====== Document section ======

The First Bad Man
A Novel
Miranda July
(Scribner)
Well, it got high praise in all the right places --- the NYT, LAT, Elle, New York, Globe, PW, New Yorker, PW. Which instantly makes some of us suspicious. Those of us not so crazy about Don DeLillo, say; or Joyce Carol Oates.

But have no fear. It's worth the ride --- more than worth it, really. No plot outlines here, it's too (fascinatingly) spaghetti-like for that. There are old men who don't know how to act, babies who do, late teenagers who flip back and forth (as late teenagers often do) and, the star of it all, Cheryl. And she really is a star. Talks to babies. In long complete sentences. In italics. And they talk back. In long complete sentences. In italics.

I have to warn you. There was a time that I wanted to give up on The First Bad Man. Almost exactly halfway through the book . . . what the literary scholars call "the watershed." Where things can go one way or another. Even if they don't.

Cheryl gets a roommate in her tiny tidy house, a roommate given her gratis by her boss. Nee Clee. Big. Twenty. (Think a white Angelfood McSpade, that R. Crumb character; or Pantagruel.) "So much a woman that for a moment I wasn't sure what I was."

====== Study material ======

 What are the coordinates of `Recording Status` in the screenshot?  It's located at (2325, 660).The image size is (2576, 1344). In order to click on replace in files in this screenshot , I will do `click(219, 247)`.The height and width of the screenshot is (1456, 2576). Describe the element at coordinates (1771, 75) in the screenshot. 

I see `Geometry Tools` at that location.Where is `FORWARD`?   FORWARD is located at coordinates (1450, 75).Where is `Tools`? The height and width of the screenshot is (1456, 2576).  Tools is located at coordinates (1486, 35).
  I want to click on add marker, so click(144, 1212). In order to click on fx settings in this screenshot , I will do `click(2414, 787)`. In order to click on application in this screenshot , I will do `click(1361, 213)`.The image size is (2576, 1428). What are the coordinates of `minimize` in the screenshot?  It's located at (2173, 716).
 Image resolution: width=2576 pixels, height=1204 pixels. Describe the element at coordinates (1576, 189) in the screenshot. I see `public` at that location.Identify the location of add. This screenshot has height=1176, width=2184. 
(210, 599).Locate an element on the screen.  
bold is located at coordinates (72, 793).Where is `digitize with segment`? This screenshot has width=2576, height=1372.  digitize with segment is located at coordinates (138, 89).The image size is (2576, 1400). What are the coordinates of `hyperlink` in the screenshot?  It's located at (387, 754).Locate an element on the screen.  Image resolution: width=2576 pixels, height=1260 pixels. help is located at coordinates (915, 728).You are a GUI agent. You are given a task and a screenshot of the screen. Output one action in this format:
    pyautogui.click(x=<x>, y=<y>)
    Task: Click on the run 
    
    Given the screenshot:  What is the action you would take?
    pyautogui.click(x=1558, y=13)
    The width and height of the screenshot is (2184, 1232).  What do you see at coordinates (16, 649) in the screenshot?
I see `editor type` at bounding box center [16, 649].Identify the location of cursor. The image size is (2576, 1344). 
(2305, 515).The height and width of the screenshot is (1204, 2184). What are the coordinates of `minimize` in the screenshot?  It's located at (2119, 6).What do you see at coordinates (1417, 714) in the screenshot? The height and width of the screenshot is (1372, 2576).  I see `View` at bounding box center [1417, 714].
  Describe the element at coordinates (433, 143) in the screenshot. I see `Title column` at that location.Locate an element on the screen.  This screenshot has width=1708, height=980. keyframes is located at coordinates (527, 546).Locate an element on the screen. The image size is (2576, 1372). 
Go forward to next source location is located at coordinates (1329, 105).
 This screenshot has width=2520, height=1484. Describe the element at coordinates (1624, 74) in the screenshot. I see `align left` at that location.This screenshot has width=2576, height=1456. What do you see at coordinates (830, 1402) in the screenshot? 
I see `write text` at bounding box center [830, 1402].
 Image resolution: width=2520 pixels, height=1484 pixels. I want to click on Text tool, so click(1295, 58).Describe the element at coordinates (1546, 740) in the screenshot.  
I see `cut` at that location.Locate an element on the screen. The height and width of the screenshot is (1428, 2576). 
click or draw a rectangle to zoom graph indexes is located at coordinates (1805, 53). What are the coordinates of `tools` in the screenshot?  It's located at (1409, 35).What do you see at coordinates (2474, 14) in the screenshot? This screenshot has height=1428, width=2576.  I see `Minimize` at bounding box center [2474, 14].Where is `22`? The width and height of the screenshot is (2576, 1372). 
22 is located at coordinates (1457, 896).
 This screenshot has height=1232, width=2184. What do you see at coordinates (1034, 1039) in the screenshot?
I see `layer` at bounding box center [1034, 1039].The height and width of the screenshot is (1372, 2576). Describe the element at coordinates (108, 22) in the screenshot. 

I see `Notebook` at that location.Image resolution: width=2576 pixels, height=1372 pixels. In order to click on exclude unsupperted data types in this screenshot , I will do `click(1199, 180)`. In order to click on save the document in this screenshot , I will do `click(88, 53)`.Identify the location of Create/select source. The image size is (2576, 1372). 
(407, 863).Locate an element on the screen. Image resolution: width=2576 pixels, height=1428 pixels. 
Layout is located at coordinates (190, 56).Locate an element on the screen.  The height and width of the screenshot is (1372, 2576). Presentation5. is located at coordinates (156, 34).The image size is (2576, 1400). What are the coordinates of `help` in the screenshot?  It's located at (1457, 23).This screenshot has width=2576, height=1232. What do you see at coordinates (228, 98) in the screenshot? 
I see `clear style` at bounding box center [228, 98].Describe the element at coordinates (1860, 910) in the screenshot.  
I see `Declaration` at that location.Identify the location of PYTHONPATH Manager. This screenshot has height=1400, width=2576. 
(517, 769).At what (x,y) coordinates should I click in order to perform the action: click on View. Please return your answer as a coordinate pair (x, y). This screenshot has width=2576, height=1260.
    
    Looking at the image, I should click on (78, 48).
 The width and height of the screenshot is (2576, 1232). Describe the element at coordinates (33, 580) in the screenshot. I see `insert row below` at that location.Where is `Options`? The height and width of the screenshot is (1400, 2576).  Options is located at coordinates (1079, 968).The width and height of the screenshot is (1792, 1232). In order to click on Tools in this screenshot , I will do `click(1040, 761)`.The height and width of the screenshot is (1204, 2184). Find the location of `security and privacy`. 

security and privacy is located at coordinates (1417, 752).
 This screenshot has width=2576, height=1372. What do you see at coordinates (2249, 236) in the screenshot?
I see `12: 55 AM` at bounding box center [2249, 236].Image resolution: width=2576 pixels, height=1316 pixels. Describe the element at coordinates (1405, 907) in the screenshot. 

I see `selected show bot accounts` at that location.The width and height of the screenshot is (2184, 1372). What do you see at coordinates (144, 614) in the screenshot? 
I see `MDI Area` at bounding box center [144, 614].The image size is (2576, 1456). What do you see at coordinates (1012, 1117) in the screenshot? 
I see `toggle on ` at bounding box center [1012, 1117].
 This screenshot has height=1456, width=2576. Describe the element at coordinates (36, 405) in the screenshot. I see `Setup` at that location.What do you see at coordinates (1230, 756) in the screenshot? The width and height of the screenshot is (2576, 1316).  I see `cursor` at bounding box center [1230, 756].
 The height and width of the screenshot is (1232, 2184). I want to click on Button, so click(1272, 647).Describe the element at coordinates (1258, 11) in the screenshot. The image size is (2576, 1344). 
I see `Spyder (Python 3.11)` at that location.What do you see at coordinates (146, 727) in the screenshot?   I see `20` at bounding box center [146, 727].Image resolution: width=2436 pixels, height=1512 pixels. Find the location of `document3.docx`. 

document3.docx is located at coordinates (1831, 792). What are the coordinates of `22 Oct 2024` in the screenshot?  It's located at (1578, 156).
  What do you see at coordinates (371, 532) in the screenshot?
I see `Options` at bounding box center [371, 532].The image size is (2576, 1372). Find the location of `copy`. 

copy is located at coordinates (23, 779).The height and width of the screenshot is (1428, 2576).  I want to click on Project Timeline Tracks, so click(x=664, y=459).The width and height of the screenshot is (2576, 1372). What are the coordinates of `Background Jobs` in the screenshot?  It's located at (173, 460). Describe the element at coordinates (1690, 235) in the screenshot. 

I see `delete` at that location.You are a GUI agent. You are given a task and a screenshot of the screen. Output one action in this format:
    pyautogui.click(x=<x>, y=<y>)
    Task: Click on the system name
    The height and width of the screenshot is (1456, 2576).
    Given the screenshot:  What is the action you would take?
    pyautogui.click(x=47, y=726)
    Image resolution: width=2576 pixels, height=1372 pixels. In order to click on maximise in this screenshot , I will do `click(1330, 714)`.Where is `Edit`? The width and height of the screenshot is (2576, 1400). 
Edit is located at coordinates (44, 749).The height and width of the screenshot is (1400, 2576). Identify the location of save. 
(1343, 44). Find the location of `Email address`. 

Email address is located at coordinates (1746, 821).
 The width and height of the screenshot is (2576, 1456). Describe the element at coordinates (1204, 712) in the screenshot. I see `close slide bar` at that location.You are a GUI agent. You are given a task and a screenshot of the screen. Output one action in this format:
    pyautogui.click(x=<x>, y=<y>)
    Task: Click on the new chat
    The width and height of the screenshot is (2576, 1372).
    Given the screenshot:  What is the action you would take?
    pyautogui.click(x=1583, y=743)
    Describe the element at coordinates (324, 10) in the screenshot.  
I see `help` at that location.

======

- Exercise goal: Extend the review of Miranda July's novel *The First Bad Man* above, picking up right after its last sentence.

- Response area:
When Cheryl thinks of Clee's mother, she

    would not be described as a "bombshell," whereas this person leaning against the couch did bring that word to mind. It was more than just her chest dimensions --- she had a blond, tan largeness of scale.

Big appetite for little things (ramen, watching TV, trash) and even more for big things (musty, messy sleeping bags, sweatpants, huge great gulping parties with high-school/college peeps showing off their capacity for sheer noise). Also she's a look-you-in-the-eye snarler, not letting go of your arm while she tells you where to go.

After a half of book of Clee beating up on Cheryl I was ready to hang it up, give it up on the bedtable, as I looked at the black cover blackly: after all, there is only so much abuse a nice middle-aged lady like Cheryl (or me!) should have to put up with.

But hang in there. There was something that spoke to me here. Must have been Clee's feet. Big fungus problem. Big feet. Big smell.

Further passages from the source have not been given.